= Epimer =

One of a pair of diastereomers

In stereochemistry, an epimer is one of a pair of diastereomers. The two epimers have opposite configuration at only one stereogenic center out of at least two. All other stereogenic centers in the molecules are the same in each. Epimerization is the interconversion of one epimer to the other epimer.

== Examples ==
The stereoisomers β-D-glucopyranose and β-D-mannopyranose are epimers because they differ only in the stereochemistry at the C-2 position. The hydroxy group in β-D-glucopyranose is equatorial (in the "plane" of the ring), while in β-D-mannopyranose the C-2 hydroxy group is axial (up from the "plane" of the ring). These two molecules are epimers, but because they are not mirror images of each other, are not enantiomers. (Enantiomers have the same name, but differ in D and L classification.) They are also not sugar anomers, since it is not the anomeric carbon involved in the stereochemistry. Similarly, β-D-glucopyranose and β-D-galactopyranose are epimers that differ at the C-4 position, with the former being equatorial and the latter being axial.

| β-D-glucopyranose | β-D-mannopyranose |

In the case that the difference is the -OH groups on C-1, the anomeric carbon, such as in the case of α-D-glucopyranose and β-D-glucopyranose, the molecules are both epimers and anomers (as indicated by the α and β designation).

| α-D-glucopyranose | β-D-glucopyranose |

Other closely related compounds are epi-inositol and inositol, and lipoxin and epilipoxin.

| epi-inositol | Inositol | Lipoxin | Epilipoxin |

Doxorubicin and epirubicin are two epimers that are used as drugs.
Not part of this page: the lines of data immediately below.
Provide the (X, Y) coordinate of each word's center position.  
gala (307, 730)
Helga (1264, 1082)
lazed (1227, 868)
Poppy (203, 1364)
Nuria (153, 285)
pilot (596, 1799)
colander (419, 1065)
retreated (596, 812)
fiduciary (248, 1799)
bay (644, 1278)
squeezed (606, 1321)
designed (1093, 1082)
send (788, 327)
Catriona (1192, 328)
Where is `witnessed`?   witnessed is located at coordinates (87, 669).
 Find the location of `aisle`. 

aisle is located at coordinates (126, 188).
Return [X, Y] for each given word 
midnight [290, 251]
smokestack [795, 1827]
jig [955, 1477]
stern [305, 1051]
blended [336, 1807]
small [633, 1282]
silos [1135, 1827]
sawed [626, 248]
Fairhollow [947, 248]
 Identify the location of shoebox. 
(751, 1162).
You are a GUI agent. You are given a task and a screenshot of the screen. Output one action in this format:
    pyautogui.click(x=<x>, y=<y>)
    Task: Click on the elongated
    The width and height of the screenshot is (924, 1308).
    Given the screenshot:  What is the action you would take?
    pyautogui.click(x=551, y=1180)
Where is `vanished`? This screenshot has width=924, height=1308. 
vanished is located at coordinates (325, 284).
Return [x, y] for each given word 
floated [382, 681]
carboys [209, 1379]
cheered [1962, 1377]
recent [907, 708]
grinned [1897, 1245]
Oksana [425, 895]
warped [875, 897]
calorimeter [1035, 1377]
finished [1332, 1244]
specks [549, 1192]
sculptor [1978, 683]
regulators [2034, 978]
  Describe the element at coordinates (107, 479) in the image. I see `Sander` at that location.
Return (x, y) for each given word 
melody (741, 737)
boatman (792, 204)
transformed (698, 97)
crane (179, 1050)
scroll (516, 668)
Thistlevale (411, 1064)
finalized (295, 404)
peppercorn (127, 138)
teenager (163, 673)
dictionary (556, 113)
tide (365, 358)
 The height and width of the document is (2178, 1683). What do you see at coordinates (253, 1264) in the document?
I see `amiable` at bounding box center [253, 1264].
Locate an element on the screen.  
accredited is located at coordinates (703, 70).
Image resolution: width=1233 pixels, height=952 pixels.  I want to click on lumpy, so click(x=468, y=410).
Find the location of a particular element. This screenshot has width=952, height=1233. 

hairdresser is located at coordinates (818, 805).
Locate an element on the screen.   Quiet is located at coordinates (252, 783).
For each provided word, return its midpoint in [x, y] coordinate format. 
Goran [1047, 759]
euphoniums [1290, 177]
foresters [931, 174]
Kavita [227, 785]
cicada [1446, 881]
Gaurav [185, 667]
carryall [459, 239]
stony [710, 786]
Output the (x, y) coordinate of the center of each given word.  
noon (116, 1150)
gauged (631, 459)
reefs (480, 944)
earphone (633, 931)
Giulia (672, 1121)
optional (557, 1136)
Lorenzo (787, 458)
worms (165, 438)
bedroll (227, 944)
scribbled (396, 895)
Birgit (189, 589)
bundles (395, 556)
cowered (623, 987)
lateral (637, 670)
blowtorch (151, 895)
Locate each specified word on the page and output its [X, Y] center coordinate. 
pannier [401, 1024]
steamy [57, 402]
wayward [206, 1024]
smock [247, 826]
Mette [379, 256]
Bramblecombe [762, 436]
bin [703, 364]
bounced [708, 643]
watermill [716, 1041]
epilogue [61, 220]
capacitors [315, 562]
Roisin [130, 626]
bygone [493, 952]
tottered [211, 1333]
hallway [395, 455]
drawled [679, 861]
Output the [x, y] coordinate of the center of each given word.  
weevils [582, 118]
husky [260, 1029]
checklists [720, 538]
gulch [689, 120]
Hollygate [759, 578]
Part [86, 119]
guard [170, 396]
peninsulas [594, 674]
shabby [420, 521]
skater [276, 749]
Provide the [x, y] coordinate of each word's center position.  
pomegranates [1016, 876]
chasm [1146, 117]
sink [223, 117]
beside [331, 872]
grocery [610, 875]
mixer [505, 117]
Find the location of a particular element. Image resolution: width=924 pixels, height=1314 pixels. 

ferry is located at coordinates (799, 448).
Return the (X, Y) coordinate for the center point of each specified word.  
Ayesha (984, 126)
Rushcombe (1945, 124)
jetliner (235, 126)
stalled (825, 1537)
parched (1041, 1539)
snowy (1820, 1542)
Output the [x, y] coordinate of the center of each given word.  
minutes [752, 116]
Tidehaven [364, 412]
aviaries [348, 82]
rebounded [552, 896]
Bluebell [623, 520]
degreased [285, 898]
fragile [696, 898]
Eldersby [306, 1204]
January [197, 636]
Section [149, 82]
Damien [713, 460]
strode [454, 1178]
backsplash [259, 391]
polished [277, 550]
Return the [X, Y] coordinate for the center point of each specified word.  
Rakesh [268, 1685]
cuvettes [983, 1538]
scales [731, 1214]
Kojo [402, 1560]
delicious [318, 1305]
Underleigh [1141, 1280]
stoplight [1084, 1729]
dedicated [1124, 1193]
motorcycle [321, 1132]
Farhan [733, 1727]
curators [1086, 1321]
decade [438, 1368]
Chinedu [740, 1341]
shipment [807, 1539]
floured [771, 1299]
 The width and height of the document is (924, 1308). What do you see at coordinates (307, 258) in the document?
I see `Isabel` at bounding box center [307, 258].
| Doxorubicin–epirubicin comparison |

==Epimerization==
Epimerization is a chemical process where an epimer is converted to its diastereomeric counterpart. It can happen in condensed tannins depolymerization reactions. Epimerization can be spontaneous (generally a slow process), or catalysed by enzymes, e.g. the epimerization between the sugars N-acetylglucosamine and N-acetylmannosamine, which is catalysed by renin-binding protein.

The penultimate step in Zhang & Trudell's classic epibatidine synthesis is an example of epimerization. Pharmaceutical examples include epimerization of the erythro isomers of methylphenidate to the pharmacologically preferred and lower-energy threo isomers, and undesired in vivo epimerization of tesofensine to brasofensine.